O indeferimento de pedidos de candidatos aos concursos públicos da Universidade Federal de Uberlândia, no Triângulo Mineiro, que pediram vista de provas realizadas por concorrentes em concursos públicos, motivou o Ministério Público Federal (MPF) a emitir uma recomendação unidade de ensino. Foi dado prazo de 30 dias para que a UFU informe se irá acatar a recomendação. 
 
O MPF orienta a  universidade a permitir o acesso a informações e documentos produzidos pelos demais concorrentes, tais como folhas de resposta das provas discursivas, gravações das provas orais e documentação comprobatória de títulos dos aprovados.
 
Segundo o Ministério Público, o eventual descumprimento poderá acarretar futura responsabilização do reitor da universidade por ato de improbidade administrativa, já que, ao receber a recomendação, ele se torna ciente da ilicitude das práticas adotadas até o momento. 
 
De acordo com a recomendação, concursos públicos são eventos de natureza administrativa e devem receber o mesmo tratamento conferido aos demais atos praticados pela Administração Pública no que diz respeito à obrigação constitucional da publicidade, reforçada há cerca de três anos pela Lei de Acesso à Informação, que estabeleceu a publicidade como regra e o sigilo como exceção.
 
“Na verdade, quando determinada pessoa formula requerimento para ter acesso às provas dos candidatos que concorrem com ela a uma vaga oferecida pela universidade, está exercendo um direito amplamente assegurado pela legislação brasileira, que garante ao indivíduo receber dos órgãos públicos as informações necessárias à defesa de seus direitos ou ao esclarecimento de situações de interesse pessoal”, explica o procurador da República Leonardo Andrade Macedo, autor da recomendação.
 
Normalmente, um candidato pede vista das provas dos concorrentes para cotejá-las com as suas, o que acaba constituindo uma espécie de controle administrativo e social dos atos da banca examinadora.
 
Em provas discursivas e orais, por exemplo, a comparação das respostas dos candidatos é método importante na própria atribuição das notas.

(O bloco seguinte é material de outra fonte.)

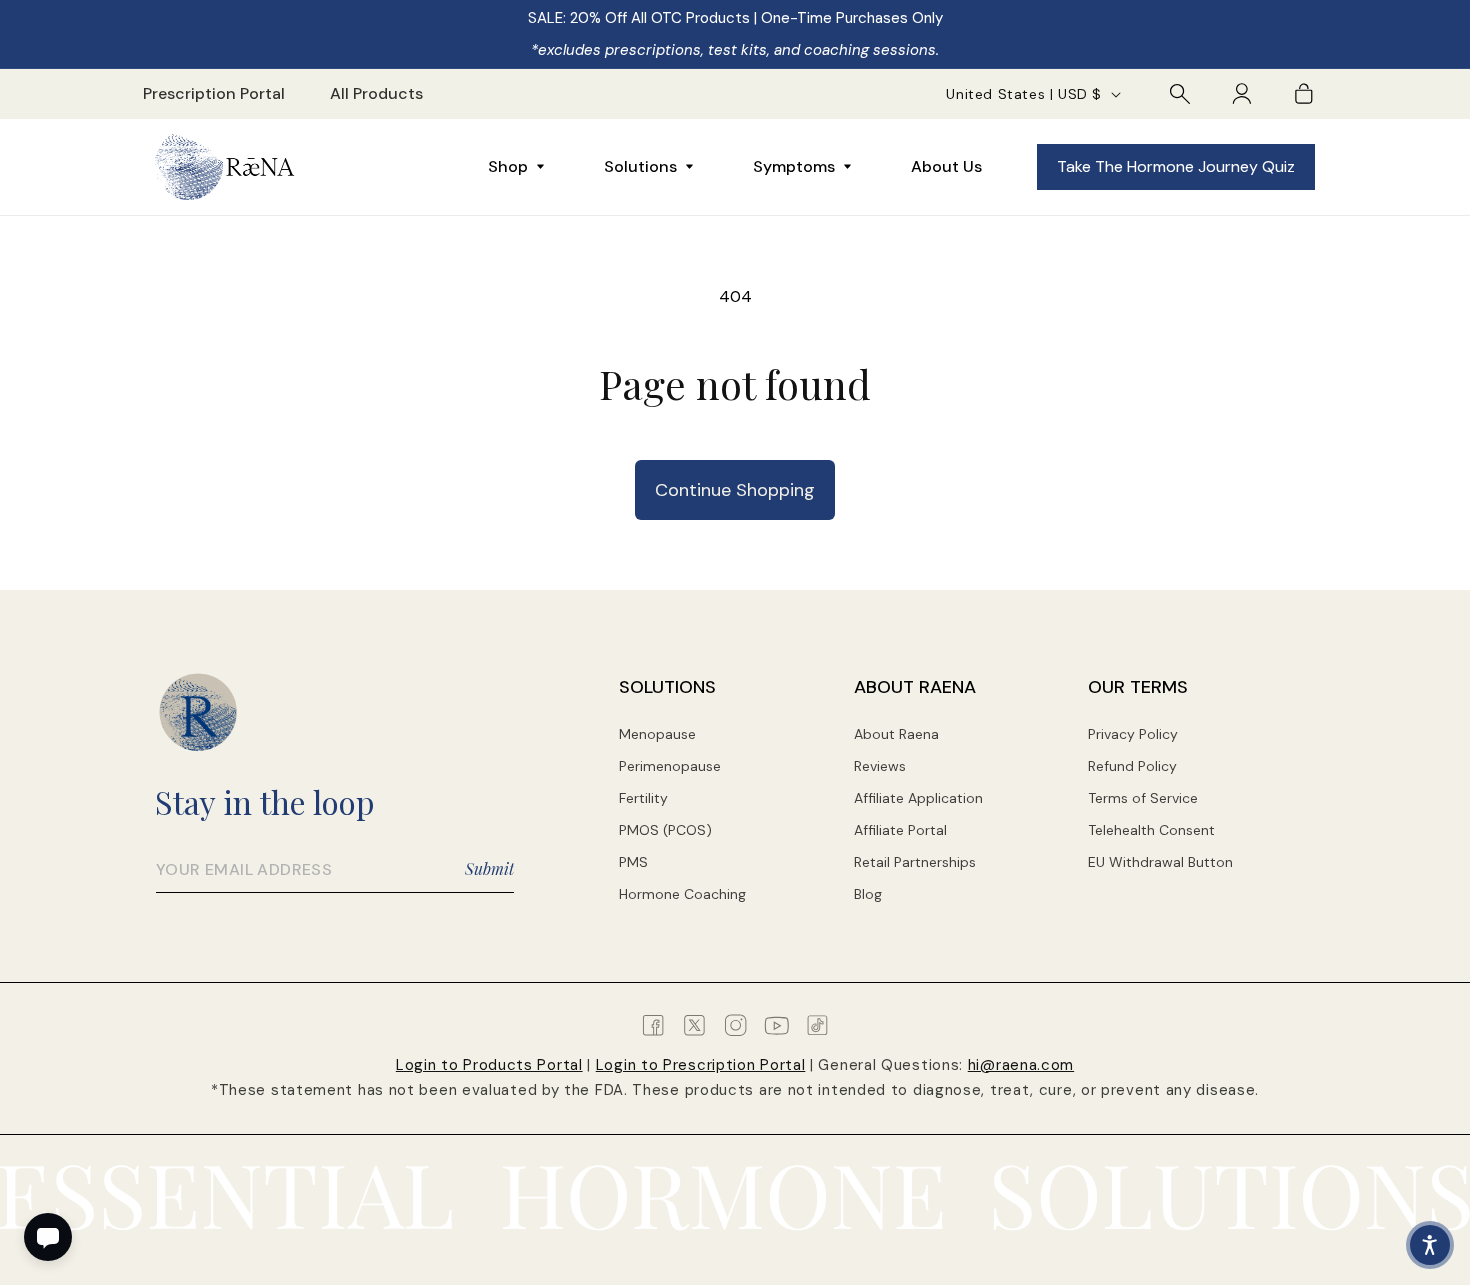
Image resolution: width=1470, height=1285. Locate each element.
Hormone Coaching (682, 894)
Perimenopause (670, 766)
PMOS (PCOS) (665, 830)
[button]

Por outro lado, nas provas de títulos, o acesso público permite a verificação, por critérios objetivos, da pontuação concedida a determinado candidato, afastando-se eventuais irregularidades. 
 
O MPF contesta que o sigilo das informações são “de caráter pessoal de cada candidato”. O órgão afirma que “exames, provas e quaisquer outros documentos e informações produzidos no curso de um processo seletivo de natureza pública para provimento de cargos e funções públicas ou acesso ao ensino público não estão compreendidos no âmbito de proteção do direito à privacidade, ressalvadas apenas as informações estritamente cadastrais, como endereços, telefones e documentos pessoais”.
 
Ainda segundo o Ministério Público Federal, a Lei de Acesso à Informação define informação sigilosa como “aquela submetida temporariamente à restrição de acesso público em razão de sua imprescindibilidade para a segurança da sociedade e do Estado”, o que de forma alguma guarda relação com o resultado de provas em concursos públicos.
 
Para o MPF, fica claro, assim, que não existe nenhuma expectativa de sigilo por parte dos candidatos quanto aos documentos e informações produzidas no curso de uma seleção pública, pois ao aderir às regras do edital, o cidadão concorda com seus termos, especialmente aquele que prevê a possibilidade de apresentação de recursos.